(Records from a data source)
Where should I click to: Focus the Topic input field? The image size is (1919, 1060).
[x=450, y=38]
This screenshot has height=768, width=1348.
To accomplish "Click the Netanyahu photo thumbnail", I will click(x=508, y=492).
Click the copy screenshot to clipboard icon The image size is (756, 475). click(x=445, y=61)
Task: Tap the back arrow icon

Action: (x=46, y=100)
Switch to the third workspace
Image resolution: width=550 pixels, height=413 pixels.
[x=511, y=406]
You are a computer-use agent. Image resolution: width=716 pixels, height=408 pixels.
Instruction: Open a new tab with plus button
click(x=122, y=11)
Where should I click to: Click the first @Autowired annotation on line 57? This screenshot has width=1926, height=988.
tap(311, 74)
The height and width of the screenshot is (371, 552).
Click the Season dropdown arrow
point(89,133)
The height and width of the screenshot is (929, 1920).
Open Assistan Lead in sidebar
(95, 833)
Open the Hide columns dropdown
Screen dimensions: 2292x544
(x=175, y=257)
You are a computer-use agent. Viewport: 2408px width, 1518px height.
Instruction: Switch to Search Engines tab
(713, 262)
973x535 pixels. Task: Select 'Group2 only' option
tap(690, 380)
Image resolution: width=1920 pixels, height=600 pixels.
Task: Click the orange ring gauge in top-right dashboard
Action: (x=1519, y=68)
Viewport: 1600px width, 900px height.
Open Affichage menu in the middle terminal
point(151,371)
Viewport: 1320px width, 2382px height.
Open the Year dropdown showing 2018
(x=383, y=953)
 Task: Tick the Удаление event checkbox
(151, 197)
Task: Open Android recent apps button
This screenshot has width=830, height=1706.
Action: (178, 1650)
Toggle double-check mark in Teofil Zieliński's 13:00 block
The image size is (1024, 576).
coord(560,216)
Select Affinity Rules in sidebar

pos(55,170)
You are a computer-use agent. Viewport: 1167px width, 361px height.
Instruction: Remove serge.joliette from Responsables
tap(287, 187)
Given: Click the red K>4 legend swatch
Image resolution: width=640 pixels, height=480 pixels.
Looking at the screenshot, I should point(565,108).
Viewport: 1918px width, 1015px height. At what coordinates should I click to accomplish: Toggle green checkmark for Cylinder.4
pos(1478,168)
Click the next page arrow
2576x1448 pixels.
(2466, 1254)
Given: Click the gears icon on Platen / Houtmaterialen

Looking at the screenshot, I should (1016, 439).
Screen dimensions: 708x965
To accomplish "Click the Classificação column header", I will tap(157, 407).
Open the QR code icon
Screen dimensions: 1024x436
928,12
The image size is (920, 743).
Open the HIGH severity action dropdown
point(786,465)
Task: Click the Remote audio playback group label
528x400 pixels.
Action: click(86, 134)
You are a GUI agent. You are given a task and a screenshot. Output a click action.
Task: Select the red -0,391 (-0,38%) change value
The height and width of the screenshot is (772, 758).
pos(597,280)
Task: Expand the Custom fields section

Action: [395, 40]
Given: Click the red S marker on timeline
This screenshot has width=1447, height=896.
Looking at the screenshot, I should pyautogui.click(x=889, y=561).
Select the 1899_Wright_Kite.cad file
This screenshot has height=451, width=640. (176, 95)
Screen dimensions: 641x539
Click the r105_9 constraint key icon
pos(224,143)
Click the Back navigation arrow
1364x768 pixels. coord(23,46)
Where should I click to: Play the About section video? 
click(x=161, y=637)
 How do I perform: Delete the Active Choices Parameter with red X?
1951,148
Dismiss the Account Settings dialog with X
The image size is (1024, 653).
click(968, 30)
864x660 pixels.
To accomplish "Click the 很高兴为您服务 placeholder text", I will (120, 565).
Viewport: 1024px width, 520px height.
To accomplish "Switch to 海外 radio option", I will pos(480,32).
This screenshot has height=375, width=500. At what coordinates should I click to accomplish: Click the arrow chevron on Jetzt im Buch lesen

#### [Assigned task]
Word for word, restate the lines of the data above that fall between the line holding "Where should I click to: Play" and the line holding "864x660 pixels.", inclusive, and no other lines.

#### [Result for this exercise]
Where should I click to: Play the About section video? 
click(x=161, y=637)
 How do I perform: Delete the Active Choices Parameter with red X?
1951,148
Dismiss the Account Settings dialog with X
The image size is (1024, 653).
click(968, 30)
864x660 pixels.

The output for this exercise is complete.